Reproduce the items word for word, starting with the line containing "You are a GUI" and continuing through the end of the items, with both ends included. Leave the pictures out of your answer.

>> start

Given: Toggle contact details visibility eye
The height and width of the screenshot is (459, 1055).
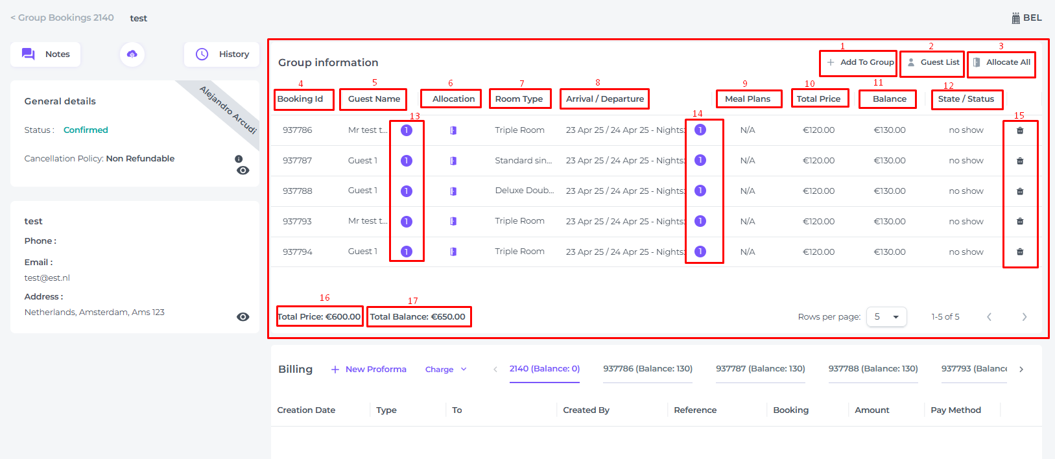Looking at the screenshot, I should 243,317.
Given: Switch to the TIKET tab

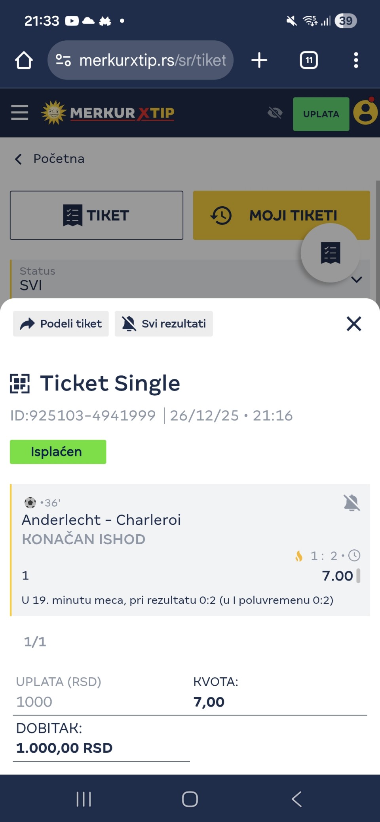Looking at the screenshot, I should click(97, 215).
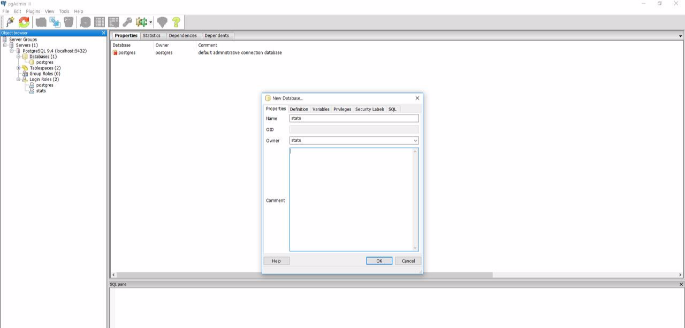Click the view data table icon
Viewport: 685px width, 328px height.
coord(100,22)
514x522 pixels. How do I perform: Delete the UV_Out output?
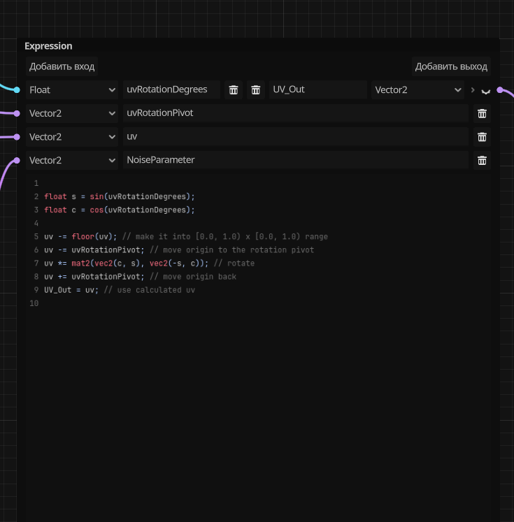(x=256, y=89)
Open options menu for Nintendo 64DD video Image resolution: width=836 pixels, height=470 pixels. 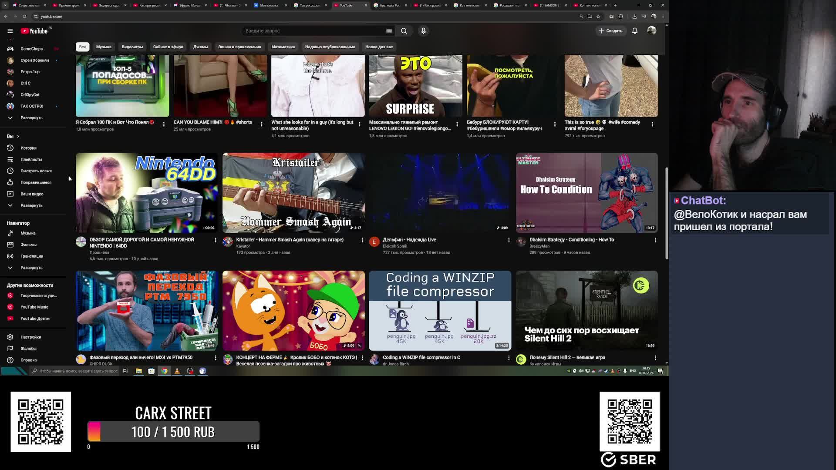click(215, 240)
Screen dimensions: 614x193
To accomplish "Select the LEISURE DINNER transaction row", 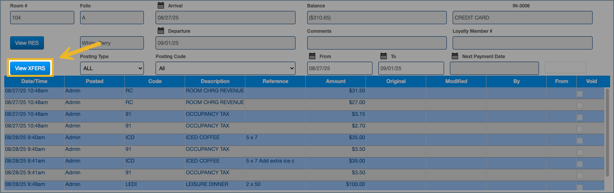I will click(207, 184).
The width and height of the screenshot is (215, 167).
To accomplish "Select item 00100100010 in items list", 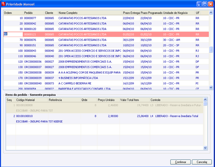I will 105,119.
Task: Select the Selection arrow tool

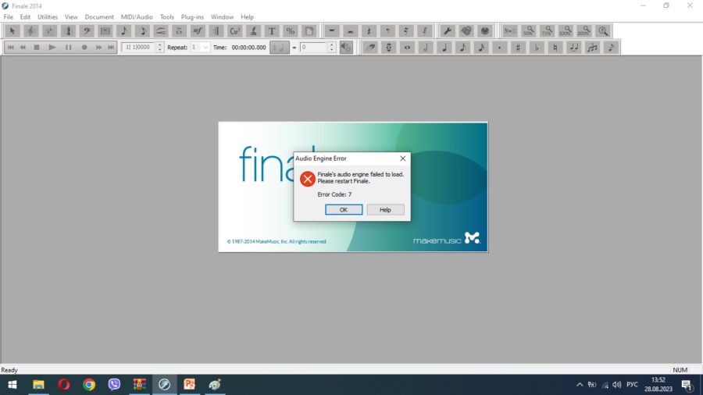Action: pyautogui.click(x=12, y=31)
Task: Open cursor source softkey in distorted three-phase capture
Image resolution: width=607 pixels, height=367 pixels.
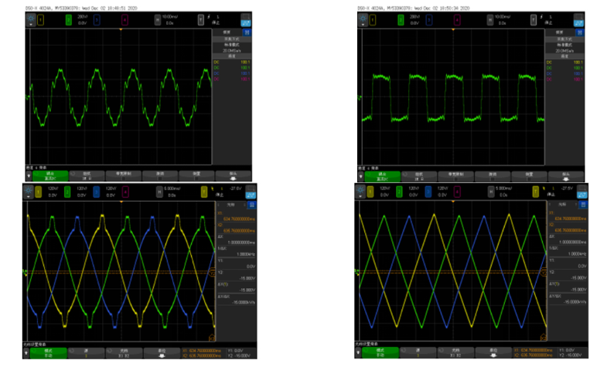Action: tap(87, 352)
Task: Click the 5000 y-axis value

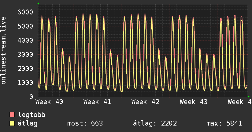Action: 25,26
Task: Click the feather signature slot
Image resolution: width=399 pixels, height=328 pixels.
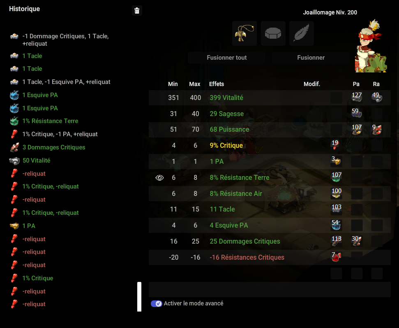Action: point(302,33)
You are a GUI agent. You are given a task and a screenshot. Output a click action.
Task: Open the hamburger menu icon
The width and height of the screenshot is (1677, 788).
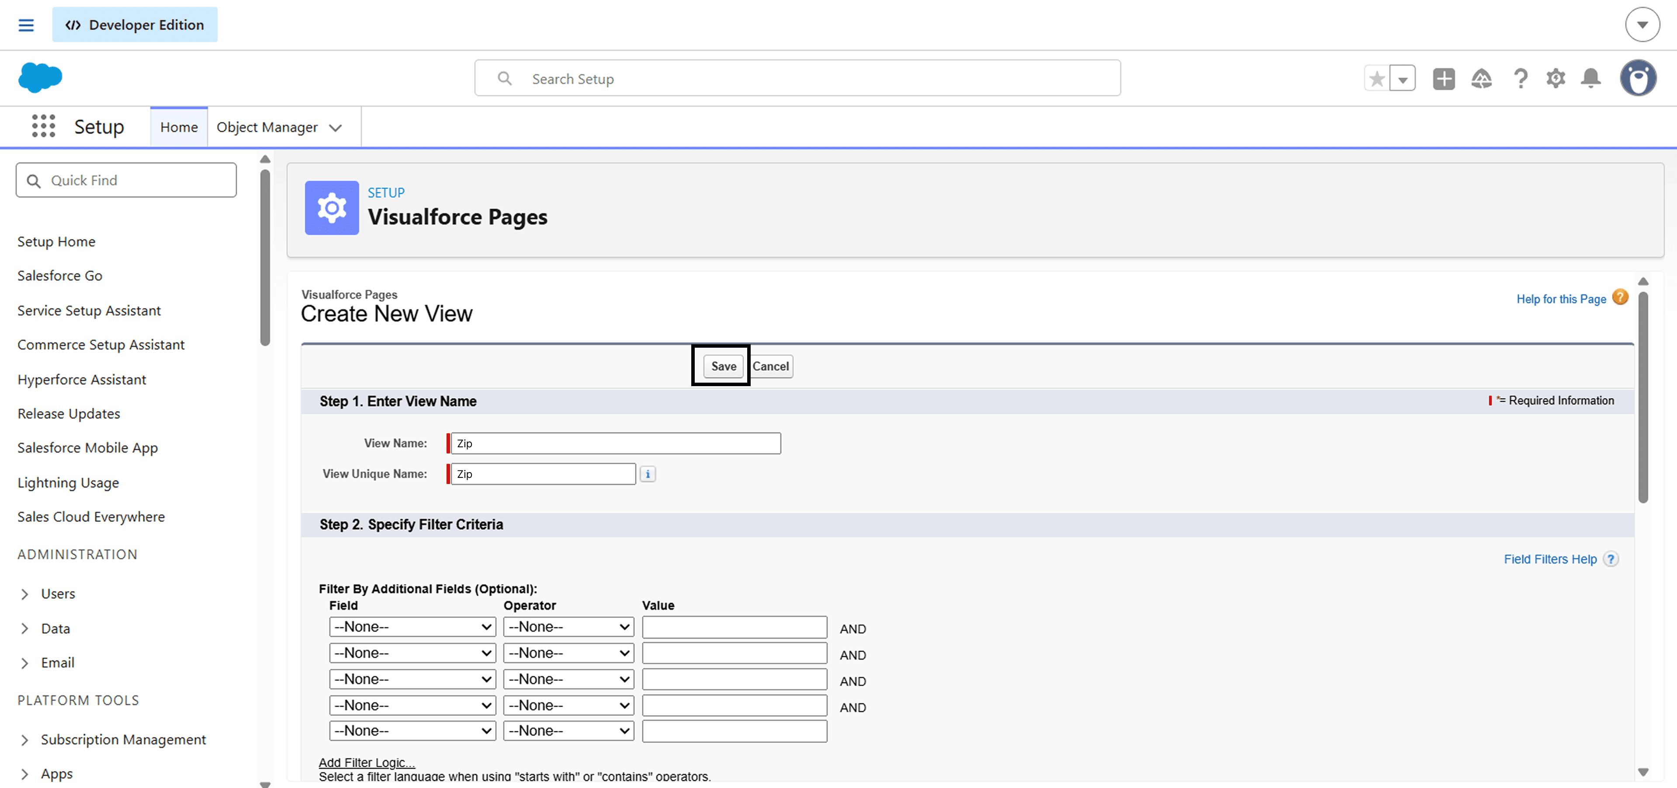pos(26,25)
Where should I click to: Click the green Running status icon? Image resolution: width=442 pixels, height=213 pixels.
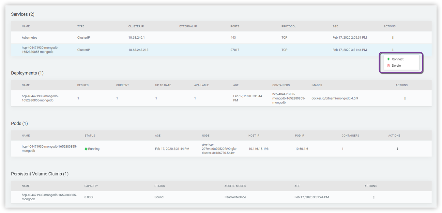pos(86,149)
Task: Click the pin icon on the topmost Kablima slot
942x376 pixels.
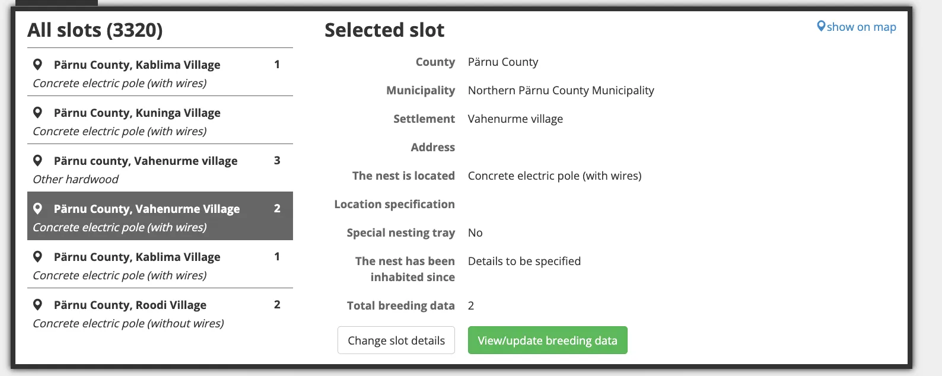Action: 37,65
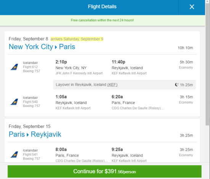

>> end

Solution for this exercise:
You are a GUI agent. You are given a task and a screenshot. Output a click action.
Task: Open the hamburger menu icon
The width and height of the screenshot is (1677, 788).
pos(26,25)
Where should I click to: Click the green Running status icon? Image resolution: width=442 pixels, height=213 pixels.
pos(86,149)
Task: Click the pin icon on the topmost Kablima slot
942x376 pixels.
Action: 37,65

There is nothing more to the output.